MATERIAL SHOWN: Begin

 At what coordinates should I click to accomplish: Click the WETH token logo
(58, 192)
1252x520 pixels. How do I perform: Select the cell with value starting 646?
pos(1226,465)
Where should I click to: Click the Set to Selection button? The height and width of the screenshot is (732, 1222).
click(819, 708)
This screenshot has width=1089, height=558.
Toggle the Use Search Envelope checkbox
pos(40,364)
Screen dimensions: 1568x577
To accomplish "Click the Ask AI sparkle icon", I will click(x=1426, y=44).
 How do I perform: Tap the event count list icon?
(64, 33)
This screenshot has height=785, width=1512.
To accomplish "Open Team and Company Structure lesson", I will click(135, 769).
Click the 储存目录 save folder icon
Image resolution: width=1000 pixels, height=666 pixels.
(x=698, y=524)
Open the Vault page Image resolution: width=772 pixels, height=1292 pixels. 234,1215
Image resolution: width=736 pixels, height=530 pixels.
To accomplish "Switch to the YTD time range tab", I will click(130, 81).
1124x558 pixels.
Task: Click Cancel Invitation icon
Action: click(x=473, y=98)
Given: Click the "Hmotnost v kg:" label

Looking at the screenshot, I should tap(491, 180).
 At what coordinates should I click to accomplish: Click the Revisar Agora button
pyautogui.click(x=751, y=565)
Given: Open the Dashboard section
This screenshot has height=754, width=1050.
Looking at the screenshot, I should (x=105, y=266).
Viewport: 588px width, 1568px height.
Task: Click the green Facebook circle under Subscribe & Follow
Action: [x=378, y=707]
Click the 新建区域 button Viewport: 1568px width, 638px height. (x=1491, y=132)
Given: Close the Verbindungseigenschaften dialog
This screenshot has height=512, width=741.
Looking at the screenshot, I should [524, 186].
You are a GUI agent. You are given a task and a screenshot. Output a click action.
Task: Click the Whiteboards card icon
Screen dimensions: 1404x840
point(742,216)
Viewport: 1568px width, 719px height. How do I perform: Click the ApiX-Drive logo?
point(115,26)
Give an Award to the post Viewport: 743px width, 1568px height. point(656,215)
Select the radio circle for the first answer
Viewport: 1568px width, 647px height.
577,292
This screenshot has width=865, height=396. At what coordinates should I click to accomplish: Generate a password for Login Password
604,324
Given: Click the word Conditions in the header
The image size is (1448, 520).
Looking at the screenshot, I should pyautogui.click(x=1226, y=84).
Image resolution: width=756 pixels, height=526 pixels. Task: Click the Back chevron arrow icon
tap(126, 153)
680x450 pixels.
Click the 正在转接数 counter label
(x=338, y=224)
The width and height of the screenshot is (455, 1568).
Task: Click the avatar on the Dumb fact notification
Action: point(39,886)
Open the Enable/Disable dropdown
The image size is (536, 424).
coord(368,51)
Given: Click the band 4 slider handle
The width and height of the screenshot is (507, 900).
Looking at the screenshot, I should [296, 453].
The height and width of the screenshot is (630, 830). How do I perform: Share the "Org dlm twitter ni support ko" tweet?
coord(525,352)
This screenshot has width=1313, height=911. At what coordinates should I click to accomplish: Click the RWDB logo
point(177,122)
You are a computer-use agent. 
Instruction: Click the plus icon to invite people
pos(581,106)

MATERIAL SHOWN: End

Transcribe the data above completely and exactly.

§ ANSWER TO THIS PROBLEM
 At what coordinates should I click to accomplish: Click the WETH token logo
(58, 192)
1252x520 pixels. How do I perform: Select the cell with value starting 646?
pos(1226,465)
Where should I click to: Click the Set to Selection button? The height and width of the screenshot is (732, 1222).
click(819, 708)
This screenshot has width=1089, height=558.
Toggle the Use Search Envelope checkbox
pos(40,364)
Screen dimensions: 1568x577
To accomplish "Click the Ask AI sparkle icon", I will click(x=1426, y=44).
 How do I perform: Tap the event count list icon?
(64, 33)
This screenshot has height=785, width=1512.
To accomplish "Open Team and Company Structure lesson", I will click(135, 769).
Click the 储存目录 save folder icon
Image resolution: width=1000 pixels, height=666 pixels.
(x=698, y=524)
Open the Vault page Image resolution: width=772 pixels, height=1292 pixels. 234,1215
Image resolution: width=736 pixels, height=530 pixels.
To accomplish "Switch to the YTD time range tab", I will click(130, 81).
1124x558 pixels.
Task: Click Cancel Invitation icon
Action: click(x=473, y=98)
Given: Click the "Hmotnost v kg:" label

Looking at the screenshot, I should tap(491, 180).
 At what coordinates should I click to accomplish: Click the Revisar Agora button
pyautogui.click(x=751, y=565)
Given: Open the Dashboard section
This screenshot has height=754, width=1050.
Looking at the screenshot, I should (x=105, y=266).
Viewport: 588px width, 1568px height.
Task: Click the green Facebook circle under Subscribe & Follow
Action: [x=378, y=707]
Click the 新建区域 button Viewport: 1568px width, 638px height. (x=1491, y=132)
Given: Close the Verbindungseigenschaften dialog
This screenshot has height=512, width=741.
Looking at the screenshot, I should [524, 186].
You are a GUI agent. You are given a task and a screenshot. Output a click action.
Task: Click the Whiteboards card icon
Screen dimensions: 1404x840
point(742,216)
Viewport: 1568px width, 719px height. How do I perform: Click the ApiX-Drive logo?
point(115,26)
Give an Award to the post Viewport: 743px width, 1568px height. point(656,215)
Select the radio circle for the first answer
Viewport: 1568px width, 647px height.
577,292
This screenshot has width=865, height=396. At what coordinates should I click to accomplish: Generate a password for Login Password
604,324
Given: Click the word Conditions in the header
The image size is (1448, 520).
Looking at the screenshot, I should pyautogui.click(x=1226, y=84).
Image resolution: width=756 pixels, height=526 pixels. Task: Click the Back chevron arrow icon
tap(126, 153)
680x450 pixels.
Click the 正在转接数 counter label
(x=338, y=224)
The width and height of the screenshot is (455, 1568).
Task: Click the avatar on the Dumb fact notification
Action: point(39,886)
Open the Enable/Disable dropdown
The image size is (536, 424).
coord(368,51)
Given: Click the band 4 slider handle
The width and height of the screenshot is (507, 900).
Looking at the screenshot, I should [296, 453].
The height and width of the screenshot is (630, 830). How do I perform: Share the "Org dlm twitter ni support ko" tweet?
coord(525,352)
This screenshot has width=1313, height=911. At what coordinates should I click to accomplish: Click the RWDB logo
point(177,122)
You are a computer-use agent. 
Instruction: Click the plus icon to invite people
pos(581,106)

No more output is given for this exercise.